[Items from a dataset]
»»
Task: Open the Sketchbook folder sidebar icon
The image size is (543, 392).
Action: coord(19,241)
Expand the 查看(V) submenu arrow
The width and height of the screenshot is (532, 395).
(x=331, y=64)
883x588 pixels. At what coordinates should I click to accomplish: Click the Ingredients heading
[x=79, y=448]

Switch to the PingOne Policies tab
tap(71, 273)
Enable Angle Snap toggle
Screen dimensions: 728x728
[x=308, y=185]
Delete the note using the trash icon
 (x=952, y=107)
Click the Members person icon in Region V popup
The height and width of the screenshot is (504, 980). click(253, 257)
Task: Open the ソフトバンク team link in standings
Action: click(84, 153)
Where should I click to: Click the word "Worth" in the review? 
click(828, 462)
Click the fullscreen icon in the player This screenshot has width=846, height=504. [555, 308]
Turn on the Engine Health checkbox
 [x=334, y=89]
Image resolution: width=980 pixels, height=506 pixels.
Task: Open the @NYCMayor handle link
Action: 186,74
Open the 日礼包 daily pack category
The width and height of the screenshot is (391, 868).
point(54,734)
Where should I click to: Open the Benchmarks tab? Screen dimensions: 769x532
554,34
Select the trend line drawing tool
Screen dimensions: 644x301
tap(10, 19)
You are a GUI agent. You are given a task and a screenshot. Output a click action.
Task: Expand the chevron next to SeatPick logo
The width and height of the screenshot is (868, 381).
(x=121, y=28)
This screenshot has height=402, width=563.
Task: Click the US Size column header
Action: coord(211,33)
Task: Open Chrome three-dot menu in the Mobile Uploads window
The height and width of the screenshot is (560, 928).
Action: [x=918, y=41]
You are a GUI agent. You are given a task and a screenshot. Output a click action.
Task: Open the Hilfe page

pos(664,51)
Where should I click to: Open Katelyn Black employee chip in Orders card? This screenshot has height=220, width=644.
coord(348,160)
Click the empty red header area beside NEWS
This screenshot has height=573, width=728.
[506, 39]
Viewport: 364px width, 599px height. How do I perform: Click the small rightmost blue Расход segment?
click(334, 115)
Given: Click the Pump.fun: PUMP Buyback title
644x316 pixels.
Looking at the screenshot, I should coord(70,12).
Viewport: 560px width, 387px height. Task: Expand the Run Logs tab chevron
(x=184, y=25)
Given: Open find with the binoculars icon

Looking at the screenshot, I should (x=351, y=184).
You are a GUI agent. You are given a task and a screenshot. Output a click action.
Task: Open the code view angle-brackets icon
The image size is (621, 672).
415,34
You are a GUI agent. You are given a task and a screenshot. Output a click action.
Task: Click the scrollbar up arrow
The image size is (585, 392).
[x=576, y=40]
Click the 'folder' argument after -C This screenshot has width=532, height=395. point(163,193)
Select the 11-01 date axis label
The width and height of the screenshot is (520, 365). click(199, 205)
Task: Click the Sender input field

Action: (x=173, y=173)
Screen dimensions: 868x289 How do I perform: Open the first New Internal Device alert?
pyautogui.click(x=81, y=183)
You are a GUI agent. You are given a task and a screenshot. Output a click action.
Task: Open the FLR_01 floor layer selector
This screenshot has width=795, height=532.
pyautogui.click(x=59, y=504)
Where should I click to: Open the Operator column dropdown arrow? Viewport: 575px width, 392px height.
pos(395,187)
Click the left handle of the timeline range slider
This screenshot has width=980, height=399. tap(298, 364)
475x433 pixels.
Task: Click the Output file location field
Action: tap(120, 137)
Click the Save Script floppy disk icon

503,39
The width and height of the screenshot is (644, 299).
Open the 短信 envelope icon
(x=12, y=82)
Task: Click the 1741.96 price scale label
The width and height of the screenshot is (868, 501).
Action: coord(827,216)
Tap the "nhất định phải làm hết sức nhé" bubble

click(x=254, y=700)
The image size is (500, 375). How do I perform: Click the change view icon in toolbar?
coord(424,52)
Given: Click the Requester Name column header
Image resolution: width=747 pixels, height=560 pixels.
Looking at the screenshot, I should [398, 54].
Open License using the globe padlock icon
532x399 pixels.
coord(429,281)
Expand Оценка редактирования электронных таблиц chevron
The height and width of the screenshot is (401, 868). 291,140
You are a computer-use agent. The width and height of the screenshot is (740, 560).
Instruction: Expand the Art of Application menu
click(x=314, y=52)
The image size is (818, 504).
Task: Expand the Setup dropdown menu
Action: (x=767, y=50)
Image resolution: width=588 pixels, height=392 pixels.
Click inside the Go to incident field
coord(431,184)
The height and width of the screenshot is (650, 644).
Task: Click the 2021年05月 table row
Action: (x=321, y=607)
««
Set down exactly the lines that begin with the one containing "Image resolution: width=588" and end with the last line above, and no others.

# [Problem solution]
Image resolution: width=588 pixels, height=392 pixels.
Click inside the Go to incident field
coord(431,184)
The height and width of the screenshot is (650, 644).
Task: Click the 2021年05月 table row
Action: (x=321, y=607)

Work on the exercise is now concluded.